EN VI

How can I replace values for each week with the value of a single day?

I'm trying to look at how changing sampling frequency affects results for my dataset. So I'm trying to take data collected every day and make it weekly.

I'm trying to create a new column where all days have both a daily value for y and a weekly value for y. I have weeks as a numerical and also all days stripped out. I also have a date if that's more useful.

data <- data.frame(Week = c(21,21,21,22,22,22), Day = c("Monday","Tuesday","Friday","Monday","Tuesday","Friday"), x = c(5,7,8,6,5,4), y=c(3,2,4,6,8,2))

Week	Day	x	y
21	Monday	5	3
21	Tuesday	7	2
21	Friday	8	4
22	Monday	6	6
22	Tuesday	5	8
22	Friday	4	2

I can select a random weekday fine:

weekdays <- c("Sunday","Monday","Tuesday","Wednesday","Thursday","Friday","Saturday") randay = sample(weekdays,1)

I've tried to use if_else to replace but I don't think I'm selecting the day properly:

data$y_week <- if_else(test = data$day == randay , yes = data$y, no = data$y_week)

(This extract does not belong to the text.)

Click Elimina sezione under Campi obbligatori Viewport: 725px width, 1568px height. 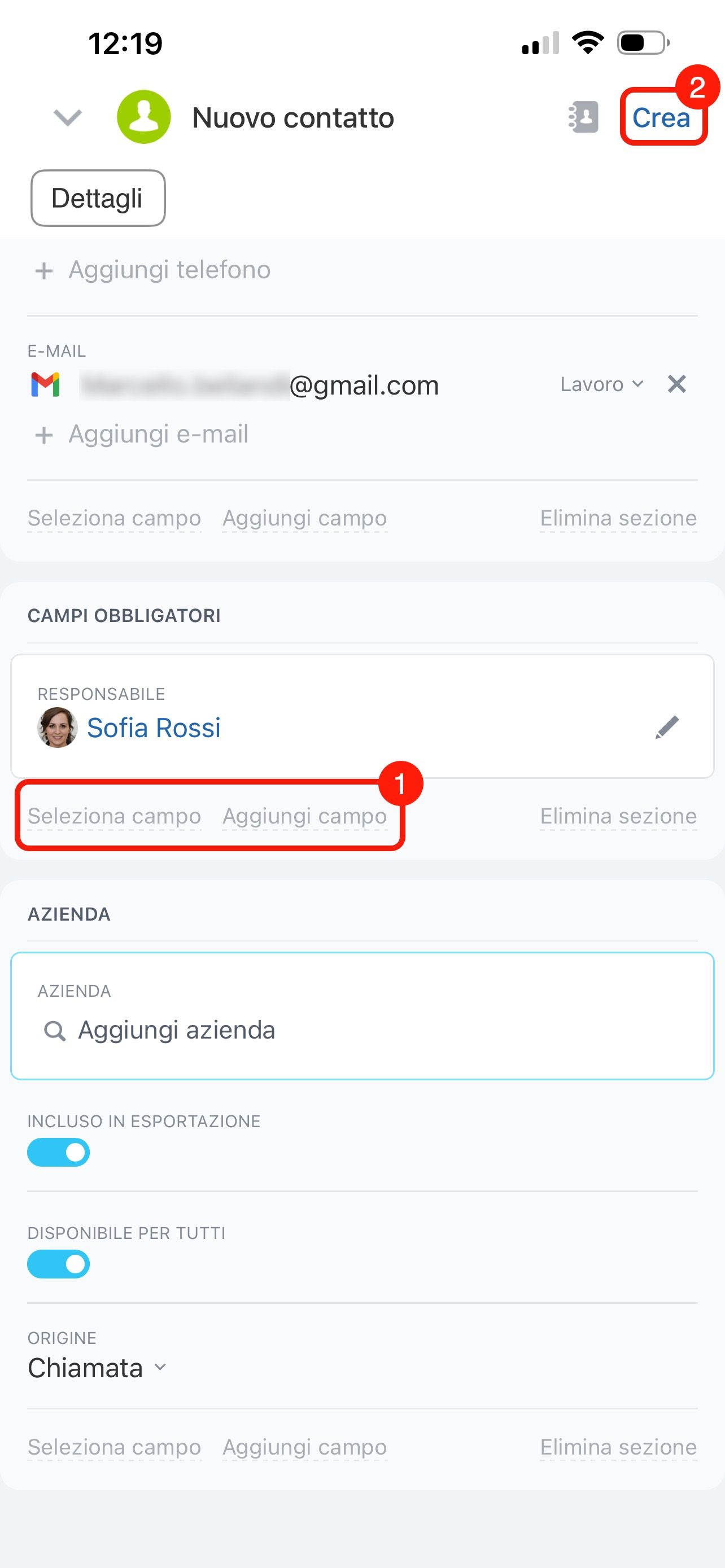pyautogui.click(x=618, y=816)
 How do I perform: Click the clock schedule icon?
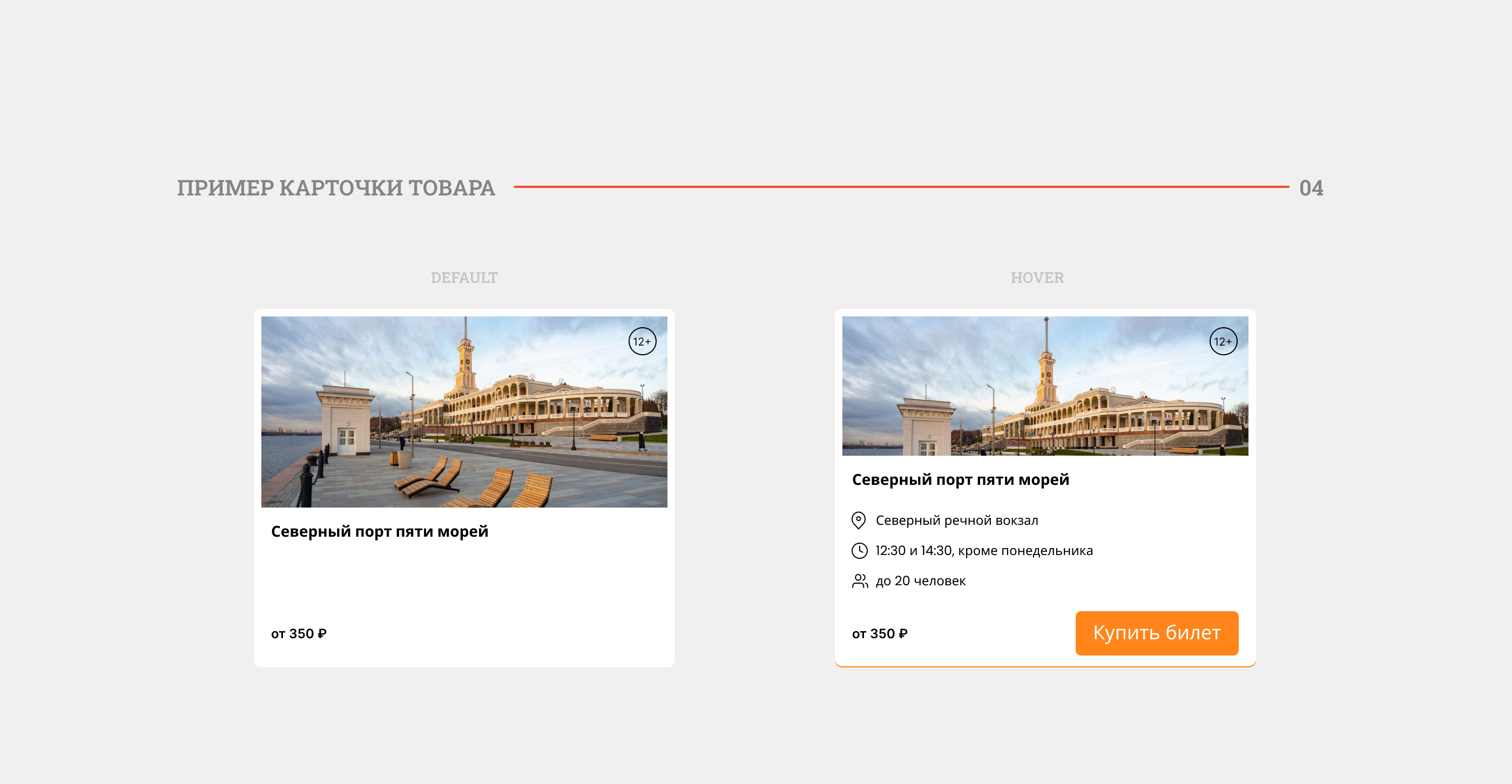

Ideally I'd like to get something like this where the day of the week is selected randomly for each week individually (which I think I'd need to add some pipes, but I'm struggling to just replace values right now): Lets say our random value for week 21 was Monday, and week 22 was Tuesday

Week	Day	x	y	y_week
21	Monday	5	3	3
21	Tuesday	7	2	3
21	Friday	8	4	3
22	Monday	6	6	8
22	Tuesday	5	8	8
22	Friday	4	2	8

I'd like to keep x in the data frame because later I'm going to multiply each daily value of x by y, but I think I could join a dataframe with separate week values back to the original if I was able to get that.

Thanks for the help!

Solution:

If I understand the problem correctly, this is easily accomplished using the dplyr package, as follows:

First group() the dataset by week, to allow the computations be done week by week.
Create additional column using mutate() where you randomly select one day of each week as an intermediary helper variable.
Use mutate() again to obtain the y value that corresponds to the random date you selected, and assign it to the new column y_week.
Finally, you can remove the helper variable random_day from the dataframe if you won't need it anymore.

set.seed(999) #set seed for reproducebility

data <- data %>% 
  group_by(Week) %>% 
  mutate(random_day = sample(Day,1)) %>% 
  mutate(y_week = y[Day == random_day]) %>%  
  select(-random_day)

Hope this helps!